▶ **Problems to work on**
(a) In the article on the nursing home bill, quote the passage from "New Brunswick" to "vote. (Jacques Poitras/CBC)".
(b) In the article on the nursing home bill, what issue did Kris Austin cite when threatening to withhold support for government legislation?

▶ **Text segment**

New Brunswick

Higgs willing to bring on election over nursing home bill

Premier Blaine Higgs is threatening to trigger a winter election if his legislation on essential services in nursing homes isn't passed ahead of a court-imposed Jan. 2 deadline. 

Premier calls bill dealing with essential services a 'line in the sand' for government

Premier Blaine Higgs says he'll declare a nursing home bill now before the legislature a confidence vote. (Jacques Poitras/CBC)

Premier Blaine Higgs is threatening to trigger a winter election if his legislation on essential services in nursing homes isn't passed ahead of a court-imposed Jan. 2 deadline. 

Higgs said Thursday that he will declare the bill a confidence vote, meaning its defeat would lead him to visit the lieutenant-governor to set a day for an election, likely sometime in January.

"Could be the first election on Christmas Day, couldn't it?" he said to reporters, though the vote by law would not fall on that date.

"I hope not to be there," he quickly added. "I obviously hope not to be there. I don't want to go into an election any more than anyone else does. But there are some fundamentals that are hugely important to the success, to our ability to make changes in the province." 

He called the bill "a line in the sand for me." He said he might accepts amendments to the bill but only if they're "very minor."

Higgs made his comments after People's Alliance Leader Kris Austin threatened to withhold support for government legislation over the issue of the reclassification of paramedics.

Austin campaigned on the issue in last year's election, as did Higgs, but he complained in the legislature Thursday morning that the Progressive Conservative minority government still hasn't moved on it.

▶ **Material**
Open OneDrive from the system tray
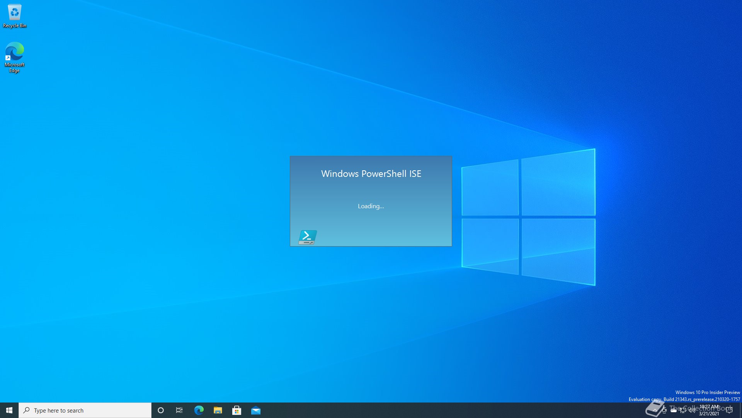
...
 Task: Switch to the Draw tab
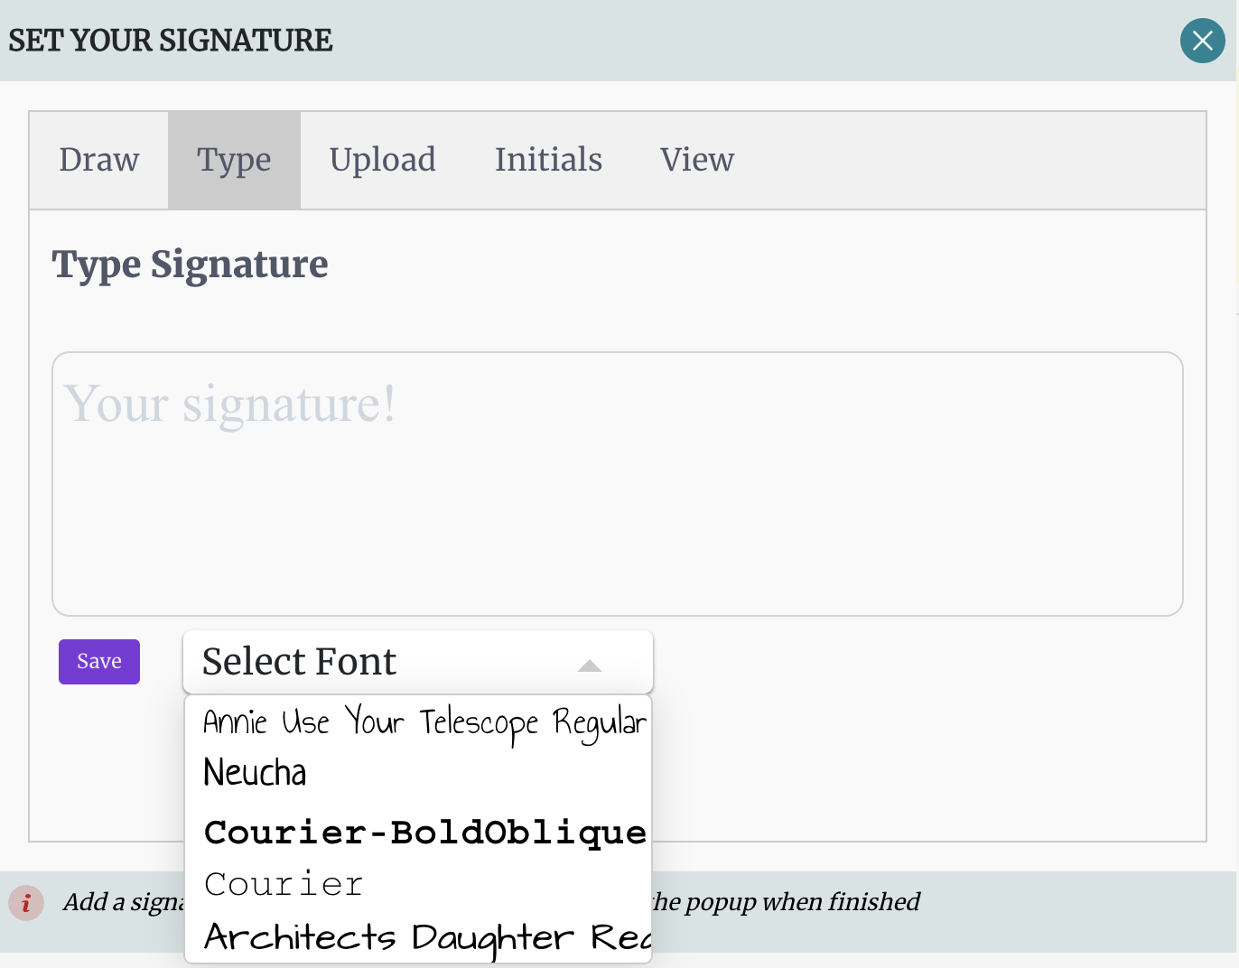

▶ **Worked answers**
(a)
New Brunswick

Higgs willing to bring on election over nursing home bill

Premier Blaine Higgs is threatening to trigger a winter election if his legislation on essential services in nursing homes isn't passed ahead of a court-imposed Jan. 2 deadline. 

Premier calls bill dealing with essential services a 'line in the sand' for government

Premier Blaine Higgs says he'll declare a nursing home bill now before the legislature a confidence vote. (Jacques Poitras/CBC)

(b) The reclassification of paramedics.